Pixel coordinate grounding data
■ ■ ■ ■

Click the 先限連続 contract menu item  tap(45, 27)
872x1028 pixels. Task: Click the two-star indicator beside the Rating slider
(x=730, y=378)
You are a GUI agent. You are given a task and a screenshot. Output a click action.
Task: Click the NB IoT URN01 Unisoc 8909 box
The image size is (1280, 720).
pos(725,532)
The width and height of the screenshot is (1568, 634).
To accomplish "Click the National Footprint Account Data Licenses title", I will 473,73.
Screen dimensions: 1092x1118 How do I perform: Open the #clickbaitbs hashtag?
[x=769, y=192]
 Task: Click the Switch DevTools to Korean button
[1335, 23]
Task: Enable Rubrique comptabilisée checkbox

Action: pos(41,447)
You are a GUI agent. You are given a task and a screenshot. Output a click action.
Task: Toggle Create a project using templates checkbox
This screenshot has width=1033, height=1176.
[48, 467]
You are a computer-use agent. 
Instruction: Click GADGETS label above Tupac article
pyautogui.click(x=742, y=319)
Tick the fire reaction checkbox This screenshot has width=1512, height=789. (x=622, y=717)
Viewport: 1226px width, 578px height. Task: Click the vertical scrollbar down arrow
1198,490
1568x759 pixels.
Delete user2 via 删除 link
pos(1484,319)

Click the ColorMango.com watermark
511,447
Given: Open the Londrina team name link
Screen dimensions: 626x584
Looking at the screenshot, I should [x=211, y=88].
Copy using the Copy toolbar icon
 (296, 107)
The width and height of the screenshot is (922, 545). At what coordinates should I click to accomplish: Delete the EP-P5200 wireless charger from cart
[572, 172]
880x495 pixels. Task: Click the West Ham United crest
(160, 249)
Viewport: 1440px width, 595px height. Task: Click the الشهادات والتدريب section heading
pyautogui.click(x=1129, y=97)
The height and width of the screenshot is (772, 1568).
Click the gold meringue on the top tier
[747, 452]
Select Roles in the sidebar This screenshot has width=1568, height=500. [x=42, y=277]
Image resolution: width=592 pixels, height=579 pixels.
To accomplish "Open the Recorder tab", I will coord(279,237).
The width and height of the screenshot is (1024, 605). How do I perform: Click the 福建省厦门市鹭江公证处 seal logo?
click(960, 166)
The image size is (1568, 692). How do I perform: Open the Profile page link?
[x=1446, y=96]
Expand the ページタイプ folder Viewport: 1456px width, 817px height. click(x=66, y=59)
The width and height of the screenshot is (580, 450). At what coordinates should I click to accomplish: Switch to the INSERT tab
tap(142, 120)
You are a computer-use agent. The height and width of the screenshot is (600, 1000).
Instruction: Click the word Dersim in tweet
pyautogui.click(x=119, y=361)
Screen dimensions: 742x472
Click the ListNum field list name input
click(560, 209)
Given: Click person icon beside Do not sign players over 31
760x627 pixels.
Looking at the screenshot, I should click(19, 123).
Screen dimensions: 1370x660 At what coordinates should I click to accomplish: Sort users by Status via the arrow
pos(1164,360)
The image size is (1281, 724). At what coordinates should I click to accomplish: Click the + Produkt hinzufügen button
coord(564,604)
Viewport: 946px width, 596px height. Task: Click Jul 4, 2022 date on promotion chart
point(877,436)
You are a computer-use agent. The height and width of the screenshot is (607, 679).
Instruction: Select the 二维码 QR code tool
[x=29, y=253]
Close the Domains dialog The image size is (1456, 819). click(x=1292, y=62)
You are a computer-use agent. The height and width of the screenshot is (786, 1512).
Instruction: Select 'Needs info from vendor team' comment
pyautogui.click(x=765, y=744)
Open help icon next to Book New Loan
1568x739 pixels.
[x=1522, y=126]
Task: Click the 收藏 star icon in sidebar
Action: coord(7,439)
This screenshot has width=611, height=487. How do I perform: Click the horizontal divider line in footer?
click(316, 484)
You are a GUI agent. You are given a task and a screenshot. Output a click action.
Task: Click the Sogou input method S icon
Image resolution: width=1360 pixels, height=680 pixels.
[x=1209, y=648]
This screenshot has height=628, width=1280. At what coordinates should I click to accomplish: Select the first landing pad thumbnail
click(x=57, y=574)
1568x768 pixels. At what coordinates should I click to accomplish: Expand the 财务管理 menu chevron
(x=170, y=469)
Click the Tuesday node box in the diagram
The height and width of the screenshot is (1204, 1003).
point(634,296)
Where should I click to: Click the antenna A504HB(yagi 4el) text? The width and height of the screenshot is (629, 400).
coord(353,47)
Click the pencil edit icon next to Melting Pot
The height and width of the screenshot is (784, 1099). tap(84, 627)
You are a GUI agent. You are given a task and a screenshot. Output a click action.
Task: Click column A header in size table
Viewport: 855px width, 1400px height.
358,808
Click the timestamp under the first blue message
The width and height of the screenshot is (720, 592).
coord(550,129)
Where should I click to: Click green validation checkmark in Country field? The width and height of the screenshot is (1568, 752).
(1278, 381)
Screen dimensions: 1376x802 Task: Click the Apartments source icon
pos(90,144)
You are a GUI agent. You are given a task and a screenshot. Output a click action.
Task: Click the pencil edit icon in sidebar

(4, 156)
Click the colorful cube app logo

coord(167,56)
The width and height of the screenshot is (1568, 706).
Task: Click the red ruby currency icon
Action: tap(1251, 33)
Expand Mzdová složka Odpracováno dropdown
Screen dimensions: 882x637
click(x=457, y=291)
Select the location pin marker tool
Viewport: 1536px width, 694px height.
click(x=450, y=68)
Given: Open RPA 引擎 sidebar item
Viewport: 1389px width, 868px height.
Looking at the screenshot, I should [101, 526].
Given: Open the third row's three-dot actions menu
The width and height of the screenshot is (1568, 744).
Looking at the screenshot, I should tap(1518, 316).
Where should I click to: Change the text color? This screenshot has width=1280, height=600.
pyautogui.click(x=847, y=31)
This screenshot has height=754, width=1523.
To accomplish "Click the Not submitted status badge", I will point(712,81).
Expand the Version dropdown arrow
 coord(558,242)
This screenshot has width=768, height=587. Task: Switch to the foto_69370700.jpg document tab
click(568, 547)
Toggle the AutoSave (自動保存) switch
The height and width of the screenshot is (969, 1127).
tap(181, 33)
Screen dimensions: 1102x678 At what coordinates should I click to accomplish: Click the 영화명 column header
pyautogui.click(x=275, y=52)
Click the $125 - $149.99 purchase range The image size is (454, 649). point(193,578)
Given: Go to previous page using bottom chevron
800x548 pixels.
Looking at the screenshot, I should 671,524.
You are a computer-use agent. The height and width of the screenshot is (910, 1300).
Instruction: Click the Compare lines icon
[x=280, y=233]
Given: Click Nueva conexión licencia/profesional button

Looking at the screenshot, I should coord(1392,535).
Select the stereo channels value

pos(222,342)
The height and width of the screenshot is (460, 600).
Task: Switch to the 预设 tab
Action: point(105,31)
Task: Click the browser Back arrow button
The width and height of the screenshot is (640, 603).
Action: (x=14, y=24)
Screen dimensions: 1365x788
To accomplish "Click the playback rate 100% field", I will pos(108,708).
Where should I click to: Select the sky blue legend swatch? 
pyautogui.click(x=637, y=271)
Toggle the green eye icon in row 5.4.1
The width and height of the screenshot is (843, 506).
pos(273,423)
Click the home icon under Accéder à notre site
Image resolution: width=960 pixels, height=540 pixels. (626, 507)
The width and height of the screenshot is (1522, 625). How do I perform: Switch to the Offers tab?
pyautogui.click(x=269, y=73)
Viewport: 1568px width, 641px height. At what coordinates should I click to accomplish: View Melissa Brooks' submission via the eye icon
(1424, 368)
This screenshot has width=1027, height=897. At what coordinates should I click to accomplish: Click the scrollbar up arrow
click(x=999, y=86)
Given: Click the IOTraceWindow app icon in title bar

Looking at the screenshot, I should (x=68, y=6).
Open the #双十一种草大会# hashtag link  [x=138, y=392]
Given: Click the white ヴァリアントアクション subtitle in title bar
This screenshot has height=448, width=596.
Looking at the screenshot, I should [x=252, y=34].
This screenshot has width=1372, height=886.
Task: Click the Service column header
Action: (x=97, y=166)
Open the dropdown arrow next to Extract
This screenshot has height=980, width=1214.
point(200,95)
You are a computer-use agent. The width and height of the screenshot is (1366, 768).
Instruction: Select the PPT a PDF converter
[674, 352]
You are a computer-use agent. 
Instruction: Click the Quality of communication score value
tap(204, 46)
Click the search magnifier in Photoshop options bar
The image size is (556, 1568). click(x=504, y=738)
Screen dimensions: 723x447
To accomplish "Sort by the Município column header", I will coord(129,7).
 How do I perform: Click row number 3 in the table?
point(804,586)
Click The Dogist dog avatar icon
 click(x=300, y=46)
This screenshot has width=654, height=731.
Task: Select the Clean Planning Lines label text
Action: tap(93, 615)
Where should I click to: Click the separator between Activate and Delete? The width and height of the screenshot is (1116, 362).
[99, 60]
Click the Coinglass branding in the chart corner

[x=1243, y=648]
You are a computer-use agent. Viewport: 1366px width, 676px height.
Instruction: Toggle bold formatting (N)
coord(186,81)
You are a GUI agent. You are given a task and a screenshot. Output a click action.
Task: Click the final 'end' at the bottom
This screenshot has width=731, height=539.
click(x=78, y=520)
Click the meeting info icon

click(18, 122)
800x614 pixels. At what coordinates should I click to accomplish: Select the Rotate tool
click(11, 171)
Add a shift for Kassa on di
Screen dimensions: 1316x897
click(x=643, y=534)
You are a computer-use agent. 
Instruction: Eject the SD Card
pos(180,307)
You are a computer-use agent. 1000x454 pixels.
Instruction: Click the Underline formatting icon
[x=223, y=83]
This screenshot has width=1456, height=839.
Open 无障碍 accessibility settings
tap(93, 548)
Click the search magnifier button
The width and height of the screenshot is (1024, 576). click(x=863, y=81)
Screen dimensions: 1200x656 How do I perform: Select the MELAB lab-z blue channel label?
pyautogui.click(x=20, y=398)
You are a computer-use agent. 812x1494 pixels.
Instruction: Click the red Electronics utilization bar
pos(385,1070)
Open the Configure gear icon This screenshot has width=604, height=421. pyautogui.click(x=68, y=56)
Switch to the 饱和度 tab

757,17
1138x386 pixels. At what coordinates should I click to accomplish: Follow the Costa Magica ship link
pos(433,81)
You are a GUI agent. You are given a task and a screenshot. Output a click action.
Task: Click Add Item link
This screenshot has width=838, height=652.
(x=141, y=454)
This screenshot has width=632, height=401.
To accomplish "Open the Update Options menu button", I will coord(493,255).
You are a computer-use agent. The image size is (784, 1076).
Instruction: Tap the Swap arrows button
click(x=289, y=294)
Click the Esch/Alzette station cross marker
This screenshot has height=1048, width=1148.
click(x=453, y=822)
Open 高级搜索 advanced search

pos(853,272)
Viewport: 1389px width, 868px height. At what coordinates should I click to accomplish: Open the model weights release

■ ■ ■ ■

### Work to complete
Looking at the records above, how many lines contain "will"? Answer with the number alone.

### Problem solution
6